* [Data provided]
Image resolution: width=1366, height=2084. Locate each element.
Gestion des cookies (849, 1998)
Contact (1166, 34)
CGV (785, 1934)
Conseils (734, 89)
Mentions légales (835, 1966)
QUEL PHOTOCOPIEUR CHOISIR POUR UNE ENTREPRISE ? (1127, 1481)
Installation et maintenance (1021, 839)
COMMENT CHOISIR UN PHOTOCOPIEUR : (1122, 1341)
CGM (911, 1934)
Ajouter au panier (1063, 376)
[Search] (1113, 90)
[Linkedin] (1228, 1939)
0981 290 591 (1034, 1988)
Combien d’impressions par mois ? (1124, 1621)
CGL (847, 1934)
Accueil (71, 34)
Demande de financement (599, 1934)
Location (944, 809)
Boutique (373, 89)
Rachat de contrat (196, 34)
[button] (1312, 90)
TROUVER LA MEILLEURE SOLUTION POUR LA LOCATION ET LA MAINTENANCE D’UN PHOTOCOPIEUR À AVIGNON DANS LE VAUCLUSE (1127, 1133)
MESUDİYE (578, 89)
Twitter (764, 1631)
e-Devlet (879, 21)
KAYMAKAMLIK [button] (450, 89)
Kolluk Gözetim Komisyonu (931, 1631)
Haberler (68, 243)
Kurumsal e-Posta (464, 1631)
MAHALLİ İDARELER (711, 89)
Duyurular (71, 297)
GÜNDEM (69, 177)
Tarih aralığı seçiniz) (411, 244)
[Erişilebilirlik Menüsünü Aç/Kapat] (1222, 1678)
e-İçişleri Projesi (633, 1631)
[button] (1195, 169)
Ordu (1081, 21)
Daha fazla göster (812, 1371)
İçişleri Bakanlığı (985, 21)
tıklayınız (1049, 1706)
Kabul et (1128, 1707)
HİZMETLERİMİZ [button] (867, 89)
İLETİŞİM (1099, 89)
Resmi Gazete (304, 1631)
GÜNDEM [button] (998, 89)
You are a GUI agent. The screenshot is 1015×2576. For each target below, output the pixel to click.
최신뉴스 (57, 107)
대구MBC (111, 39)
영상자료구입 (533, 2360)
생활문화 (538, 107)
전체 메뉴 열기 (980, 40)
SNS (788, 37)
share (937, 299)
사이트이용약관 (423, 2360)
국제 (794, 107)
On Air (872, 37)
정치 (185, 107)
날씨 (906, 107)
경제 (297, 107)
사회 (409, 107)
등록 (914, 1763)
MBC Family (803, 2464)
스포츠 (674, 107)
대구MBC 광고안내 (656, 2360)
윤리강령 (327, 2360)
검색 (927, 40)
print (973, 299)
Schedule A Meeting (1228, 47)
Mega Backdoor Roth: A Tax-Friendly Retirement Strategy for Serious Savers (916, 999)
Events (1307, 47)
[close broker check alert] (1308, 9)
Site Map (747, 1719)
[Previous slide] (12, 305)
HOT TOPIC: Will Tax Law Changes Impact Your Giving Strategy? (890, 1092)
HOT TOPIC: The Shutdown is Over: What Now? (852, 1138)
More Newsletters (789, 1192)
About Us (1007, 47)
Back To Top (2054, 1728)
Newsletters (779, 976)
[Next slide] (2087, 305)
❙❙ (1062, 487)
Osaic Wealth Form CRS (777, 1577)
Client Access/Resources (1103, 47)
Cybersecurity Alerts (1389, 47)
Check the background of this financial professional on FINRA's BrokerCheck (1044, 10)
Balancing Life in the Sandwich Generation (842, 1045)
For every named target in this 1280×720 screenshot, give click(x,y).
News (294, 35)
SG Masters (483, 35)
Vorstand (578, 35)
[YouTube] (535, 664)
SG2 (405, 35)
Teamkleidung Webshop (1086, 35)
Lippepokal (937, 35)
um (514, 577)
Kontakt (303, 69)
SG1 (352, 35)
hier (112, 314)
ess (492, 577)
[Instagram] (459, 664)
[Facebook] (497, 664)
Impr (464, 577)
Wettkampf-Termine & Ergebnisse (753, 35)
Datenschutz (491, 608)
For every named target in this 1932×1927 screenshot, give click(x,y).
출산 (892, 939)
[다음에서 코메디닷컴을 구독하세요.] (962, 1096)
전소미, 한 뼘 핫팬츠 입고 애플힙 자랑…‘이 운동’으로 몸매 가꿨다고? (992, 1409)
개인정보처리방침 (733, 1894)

* [Requirement] Reply with the number of lines in the preceding entries that contain "each", and no other words.

* [Exercise solution] 2